# Quoted passage:
◇ ◇ ◇ ◇
# Auto Smart G101????



## Amos (Feb 28, 2007)

Is Auto Smart G101 any good as a pre wash for archs, door jams etc.

Or would I be better using the Multifresh, as I have heard it is just G101 with a great smell so it can also be used on mats etc....


----------



## Grizzle (Jul 12, 2006)

yeh G101 is REALLY good use it door shuts boot shuts etc etc cut 4:1 its a really nice and cheap product


----------



## andyollie (Dec 5, 2005)

G101 is super strong be careful, read the dilution label


----------



## skauldy (May 14, 2007)

yeah in the garage i use to work the valeter used it for cleaning alloy's and everything :detailer:


----------



## Ultra (Feb 25, 2006)

why not use use autosmarts tfr for doorshuts and arches works out cheaper per 25litre and does the job


----------



## Deano (Jul 7, 2006)

i used a weak solution of g101 last week and it did the trick.


----------



## Autotec (Aug 3, 2007)

i always use a weak solution in a spray bottle as apre spray round the bottom half of the car


----------



## Slick 77 (Jun 19, 2007)

Autotec said:


> i always use a weak solution in a spray bottle as apre spray round the bottom half of the car


ditto, works really well


----------



## Dipesh (Oct 12, 2007)

i've used this stuff before and thought it was great. My mate used to get me it when he worked at a valeters but he doesnt work there now!

Any idea's on where i can get it from?

Thanks


----------



## Clark @ PB (Mar 1, 2006)

There should be a local rep in your area, although there is a website you can buy it from


----------



## SteveOC (May 26, 2007)

Clark said:


> There should be a local rep in your area, although there is a website you can buy it from


I gave up trying to find out who my local rep was when I didn't get any response.
◇ ◇ ◇ ◇
[Element and text location data]
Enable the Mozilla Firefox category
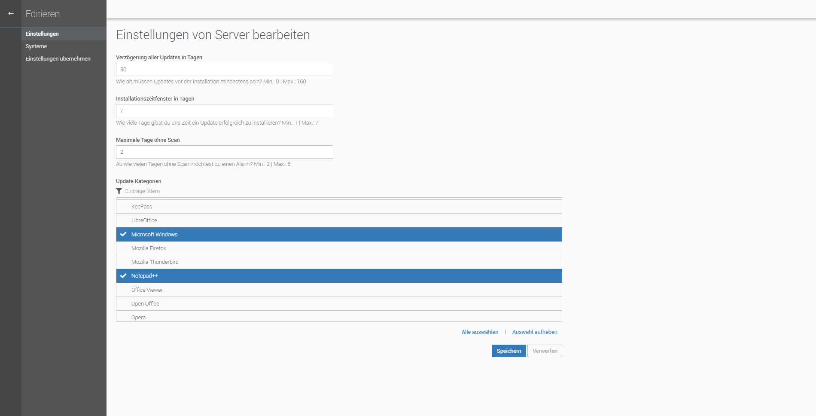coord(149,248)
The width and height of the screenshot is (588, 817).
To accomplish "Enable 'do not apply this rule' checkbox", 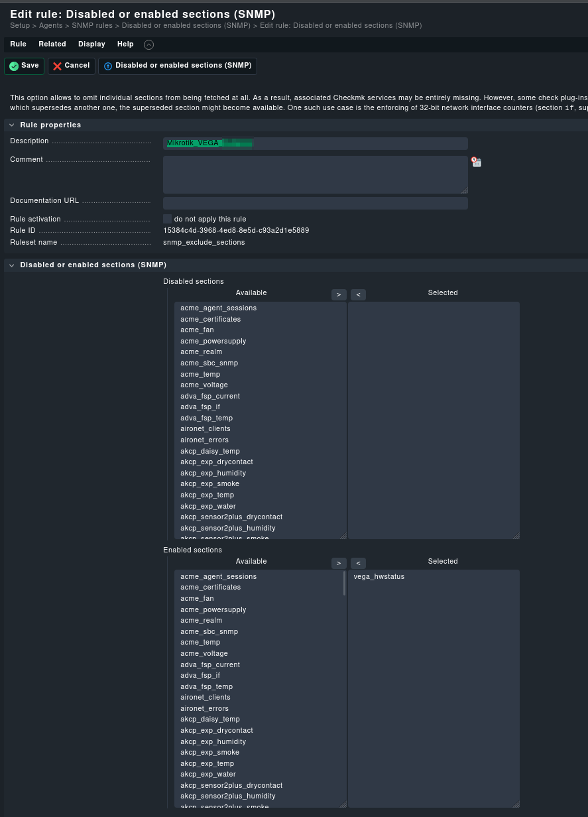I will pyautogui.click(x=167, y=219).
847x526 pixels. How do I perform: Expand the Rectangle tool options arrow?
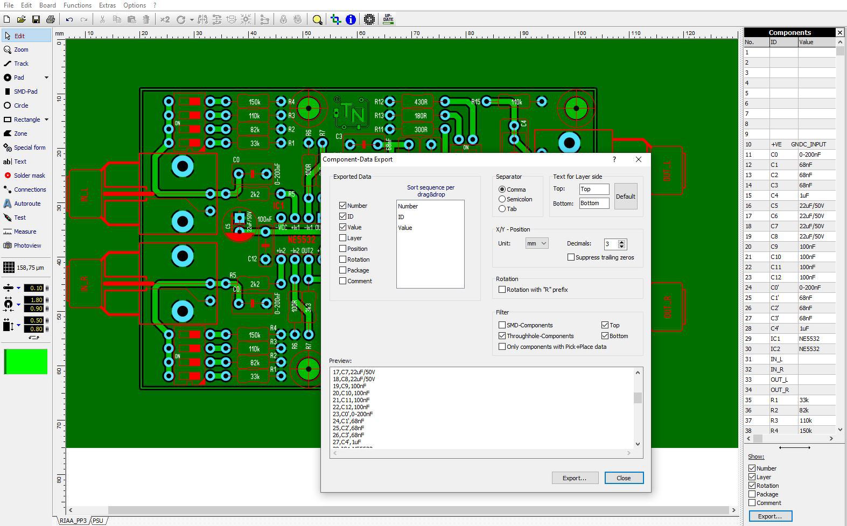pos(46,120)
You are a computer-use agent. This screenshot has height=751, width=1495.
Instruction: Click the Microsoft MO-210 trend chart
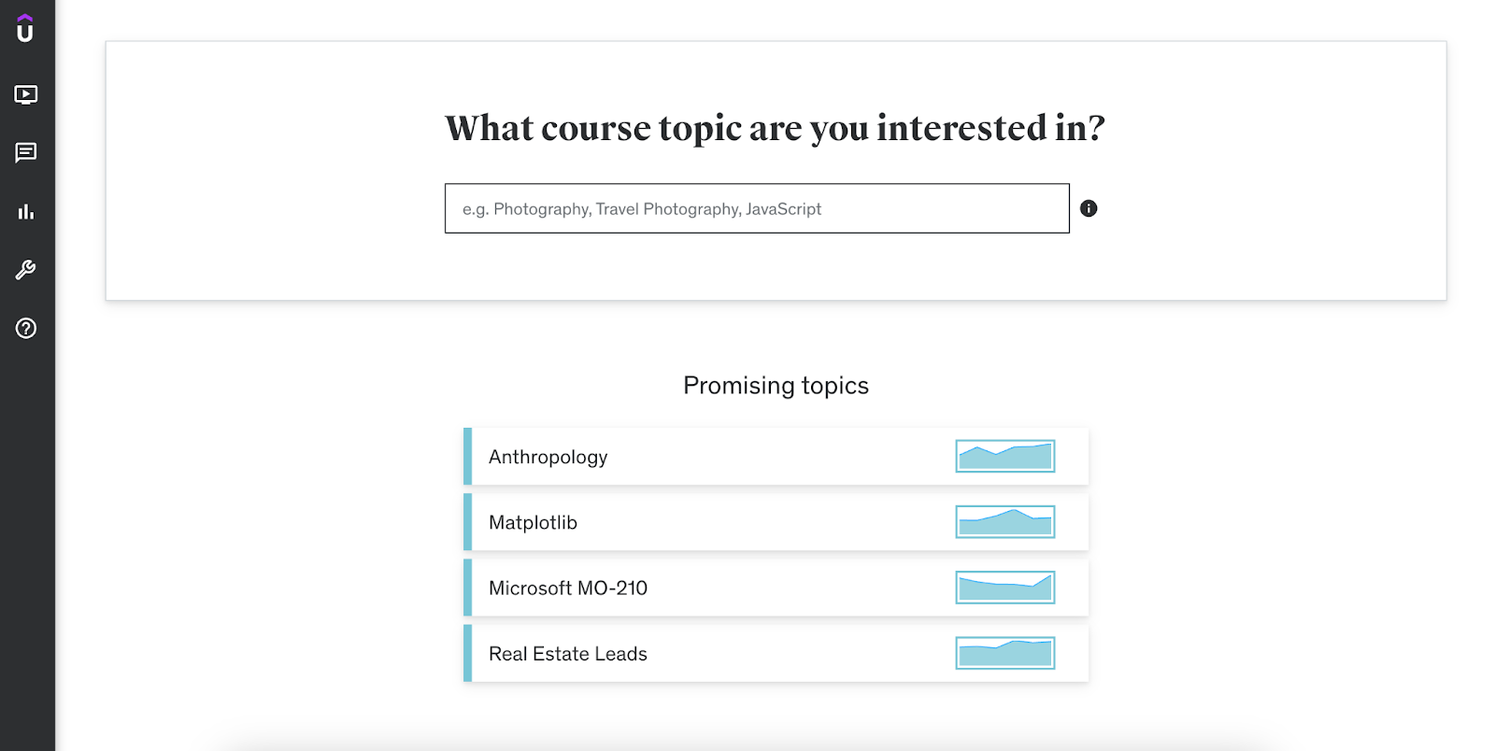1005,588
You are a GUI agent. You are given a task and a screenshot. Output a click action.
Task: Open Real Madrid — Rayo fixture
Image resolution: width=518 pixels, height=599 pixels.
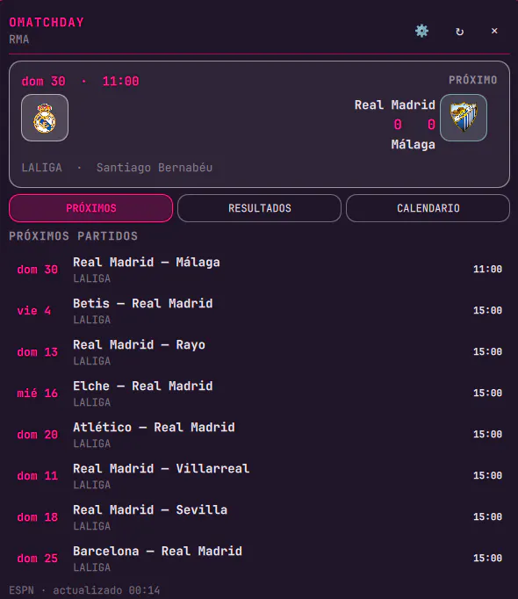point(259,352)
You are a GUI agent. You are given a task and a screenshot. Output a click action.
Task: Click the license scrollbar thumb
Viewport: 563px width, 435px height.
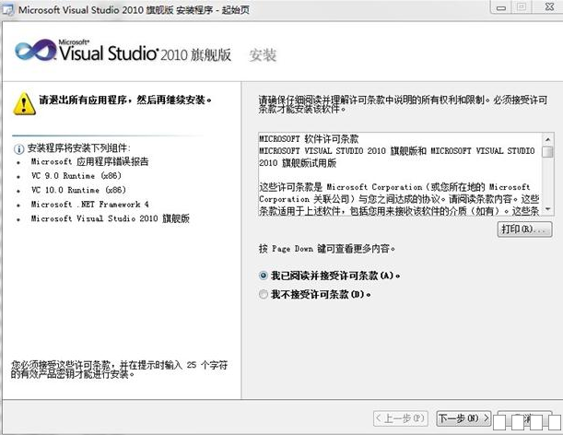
◇ ◇ ◇ ◇
# Tasks to carry out:
**A.** List every product name that the posts in the G101 thread mention.
**B.** Answer these questions about the G101 thread, one per line:
(i) What dilution does Grizzle recommend for G101?
(ii) What did the valeter at skauldy's old garage use G101 to clean?
(iii) Why did SteveOC give up trying to find his local rep?
**C.** Return the text of the G101 thread between "ditto, works really" and "work there now!", inclusive.

# Answer set:
**A.**
G101
Multifresh
tfr

**B.**
(i) 4:1.
(ii) Alloys and everything else.
(iii) He didn't get any response.

**C.**
ditto, works really well


----------



## Dipesh (Oct 12, 2007)

i've used this stuff before and thought it was great. My mate used to get me it when he worked at a valeters but he doesnt work there now!